▶ **Page excerpt**:
━━━━━━

Let's just assume that all of those annoying lesser people have been killed leaving only blond haired and blue eyed ubermensch walking about.

I want to know how the government would be run and what the world would be like, as opposed to other forms of government. The economy, jobs, even art and culture, how would these be affected? Also, how would the world work and look from a fascist ideal?Hmm.. hard to say because Nazism, at least as it existed in Germany in the 1930s, was as much about what the Nazis were against as much as what they were for. The National Socialists came to power by preaching to the defeated impoverished people of Germany that capitalism/democracy was a failed sham. So I'm not sure that the Nazis had a very clear idea of what sort of future they envisioned, beyond claiming that once all the jews and communists were dead everything would be rosy. I do think it might be something like the following:

Free enterprise would still be around, but all industries deemed vital to the national interest would be integrated into a state planning bureaucracy (the "socialist" part of National Socialist). There would be limits on finance- certain arrangements would be considered "too Jewish" to be allowed. Labor would be controlled by the party/state and strikes would not be allowed.

By the time the "blond haired blue eyed ubermensch" level had been achieved, eugenics would be an ongoing part of society. Every year doctors would euthanize infants and children deemed defective. Most felony crimes that didn't warrent a death sentence would stipulate sterilization for those convicted, to eliminate "criminal genes" from society. An elite core representing the party ideal would recieve subsudies for breeding. Scientists studying real genetics might have problems when their findings contradicted the body of myths and prejudices promoted as party doctrine.

There might be draconian laws against homosexuality, but how well they could be enforced I don't know. "Race mixing" (with the slave races of the tropics) would be forbidden, but again boys will be boys, so I imagine few would care how many mixed-race children were born to slave women.

Politically of course, any hint of dissension from the state would be suicidal. A big question would be if, having achieved it's aims, the Party settled down into a stable bureaucratic hierarchy, or if schisms/ factionism/ heresies would cause some ongoing ferment.

Neidhart
09-13-2002, 09:43 AM
You wouldn't find anything on the radio but classical, European folk music, and Guy Lombardo-style "white" jazz - since all music with "African influences" has been removed from record shops and radio playlists.

smiling bandit
09-13-2002, 10:45 AM
You wouldn't find anything on the radio but classical, European folk music, and Guy Lombardo-style "white" jazz - since all music with "African influences" has been removed from record shops and radio playlists.

Did you not see the OP saying specifically that Race or ethnic factors were not an issue?

In any event, this isn't entirey improbable - a lot of rack, R&B, and such contains ideas and messages not particularly devoted toward the "idea" Fascist state.

I noted a lot of you keep talking about Race. That is not, however, neccessary for fascism. Italy was fascist, and, although they did promote Italy above all else, it was not inclusive of concentration camps, elimination of racislly undesirable individuals, or genocide to my knowledge. Just wanted to point out something a lot of people didn't note.

Spoke
09-13-2002, 03:15 PM
Yeah, and Spain had a fascist system under Francisco Franco for 36 years. So look at how Spain functioned during that time, and you may have an answer to the OP.

━━━━━━

Dataset excerpts:
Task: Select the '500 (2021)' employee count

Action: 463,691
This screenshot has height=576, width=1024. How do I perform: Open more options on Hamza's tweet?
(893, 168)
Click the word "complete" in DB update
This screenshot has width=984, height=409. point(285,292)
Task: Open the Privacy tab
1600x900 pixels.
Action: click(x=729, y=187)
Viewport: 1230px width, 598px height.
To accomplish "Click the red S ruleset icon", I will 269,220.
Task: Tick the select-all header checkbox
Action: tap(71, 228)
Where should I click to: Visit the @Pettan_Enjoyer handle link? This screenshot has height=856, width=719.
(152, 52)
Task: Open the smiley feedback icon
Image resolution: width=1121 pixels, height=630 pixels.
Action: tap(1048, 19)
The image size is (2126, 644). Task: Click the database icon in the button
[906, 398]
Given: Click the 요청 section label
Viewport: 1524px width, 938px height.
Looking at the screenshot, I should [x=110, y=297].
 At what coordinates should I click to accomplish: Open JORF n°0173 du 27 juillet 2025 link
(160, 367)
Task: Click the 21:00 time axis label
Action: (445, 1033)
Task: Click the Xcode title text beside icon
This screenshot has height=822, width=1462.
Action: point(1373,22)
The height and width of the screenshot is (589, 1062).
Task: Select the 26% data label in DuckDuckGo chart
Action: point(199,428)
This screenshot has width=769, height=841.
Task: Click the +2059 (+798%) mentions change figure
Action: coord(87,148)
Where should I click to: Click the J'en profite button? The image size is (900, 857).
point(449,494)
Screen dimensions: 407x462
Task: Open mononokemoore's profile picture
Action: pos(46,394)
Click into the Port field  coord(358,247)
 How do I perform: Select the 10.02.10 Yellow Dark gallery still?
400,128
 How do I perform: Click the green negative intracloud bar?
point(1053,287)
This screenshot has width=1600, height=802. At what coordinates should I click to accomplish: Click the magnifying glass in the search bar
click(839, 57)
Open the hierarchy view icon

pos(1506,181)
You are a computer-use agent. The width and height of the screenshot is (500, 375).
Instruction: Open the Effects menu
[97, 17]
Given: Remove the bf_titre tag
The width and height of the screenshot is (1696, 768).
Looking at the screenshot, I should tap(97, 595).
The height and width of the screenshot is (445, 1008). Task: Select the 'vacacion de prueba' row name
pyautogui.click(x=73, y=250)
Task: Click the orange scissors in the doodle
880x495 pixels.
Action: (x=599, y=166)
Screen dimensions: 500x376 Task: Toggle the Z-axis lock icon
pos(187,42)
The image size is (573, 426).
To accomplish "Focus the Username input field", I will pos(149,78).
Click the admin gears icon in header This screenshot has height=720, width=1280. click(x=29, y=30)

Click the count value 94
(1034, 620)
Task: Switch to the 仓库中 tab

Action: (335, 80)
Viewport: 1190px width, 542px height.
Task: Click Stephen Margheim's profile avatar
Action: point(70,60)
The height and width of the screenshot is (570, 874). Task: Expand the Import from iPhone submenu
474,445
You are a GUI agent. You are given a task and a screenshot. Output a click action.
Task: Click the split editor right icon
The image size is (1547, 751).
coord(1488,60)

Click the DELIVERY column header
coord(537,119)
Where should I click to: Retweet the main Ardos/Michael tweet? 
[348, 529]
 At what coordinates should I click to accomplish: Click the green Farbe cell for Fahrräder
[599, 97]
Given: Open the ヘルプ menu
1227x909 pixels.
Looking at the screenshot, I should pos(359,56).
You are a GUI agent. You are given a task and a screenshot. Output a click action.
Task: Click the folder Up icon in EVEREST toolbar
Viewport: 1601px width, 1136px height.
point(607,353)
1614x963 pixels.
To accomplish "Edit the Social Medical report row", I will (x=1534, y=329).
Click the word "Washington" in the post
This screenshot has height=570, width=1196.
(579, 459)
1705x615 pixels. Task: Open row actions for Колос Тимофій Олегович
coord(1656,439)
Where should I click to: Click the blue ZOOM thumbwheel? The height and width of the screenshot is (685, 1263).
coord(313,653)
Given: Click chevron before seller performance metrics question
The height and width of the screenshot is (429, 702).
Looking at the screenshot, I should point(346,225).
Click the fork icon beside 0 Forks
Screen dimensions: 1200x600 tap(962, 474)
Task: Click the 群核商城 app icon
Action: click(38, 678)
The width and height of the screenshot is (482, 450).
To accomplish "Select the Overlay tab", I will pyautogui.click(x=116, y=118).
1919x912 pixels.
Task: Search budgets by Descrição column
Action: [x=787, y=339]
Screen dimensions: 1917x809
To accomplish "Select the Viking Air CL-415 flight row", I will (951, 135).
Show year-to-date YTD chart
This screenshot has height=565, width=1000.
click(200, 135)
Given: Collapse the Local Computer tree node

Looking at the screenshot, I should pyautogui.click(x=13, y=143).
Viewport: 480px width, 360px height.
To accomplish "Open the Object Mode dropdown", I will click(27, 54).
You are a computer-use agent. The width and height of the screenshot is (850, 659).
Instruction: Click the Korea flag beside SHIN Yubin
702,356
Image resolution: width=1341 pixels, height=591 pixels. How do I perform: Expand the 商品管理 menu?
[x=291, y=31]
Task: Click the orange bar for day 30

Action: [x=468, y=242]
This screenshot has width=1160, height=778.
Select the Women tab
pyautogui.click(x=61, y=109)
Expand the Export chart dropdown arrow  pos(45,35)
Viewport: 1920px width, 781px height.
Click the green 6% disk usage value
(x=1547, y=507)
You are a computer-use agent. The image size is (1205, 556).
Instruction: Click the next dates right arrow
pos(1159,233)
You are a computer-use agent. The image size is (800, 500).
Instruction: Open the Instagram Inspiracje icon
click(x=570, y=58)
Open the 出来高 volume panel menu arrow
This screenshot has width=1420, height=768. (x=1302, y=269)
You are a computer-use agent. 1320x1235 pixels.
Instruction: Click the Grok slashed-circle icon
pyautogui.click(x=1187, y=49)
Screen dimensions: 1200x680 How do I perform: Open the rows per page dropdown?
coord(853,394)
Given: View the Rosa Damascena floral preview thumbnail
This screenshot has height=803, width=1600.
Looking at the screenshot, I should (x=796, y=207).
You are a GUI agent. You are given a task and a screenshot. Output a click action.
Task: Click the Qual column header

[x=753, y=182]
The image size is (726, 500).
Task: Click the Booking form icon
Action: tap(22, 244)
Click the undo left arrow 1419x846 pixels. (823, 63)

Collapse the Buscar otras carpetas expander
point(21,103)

━━━━━━

▶ **Questions to answer**:
1. Decide whether each statement agrees with the forum discussion about a hypothetical fascist state. Answer yes or no for each, and quote the deciding words. (a) Strikes would be permitted as long as labor stayed under party control. (b) Spain had a fascist system under Francisco Franco for 36 years. (c) One poster says fascist Italy included concentration camps.
2. In the forum discussion about a hypothetical fascist state, what kinds of music would be the only ones heard on the radio?
You will not need the records for this work.

▶ **Per-task outputs**:
1.
(a) No: "strikes would not be allowed."
(b) Yes: "Spain had a fascist system under Francisco Franco for 36 years."
(c) No: "it was not inclusive of concentration camps"

2. Classical, European folk music, and Guy Lombardo-style "white" jazz.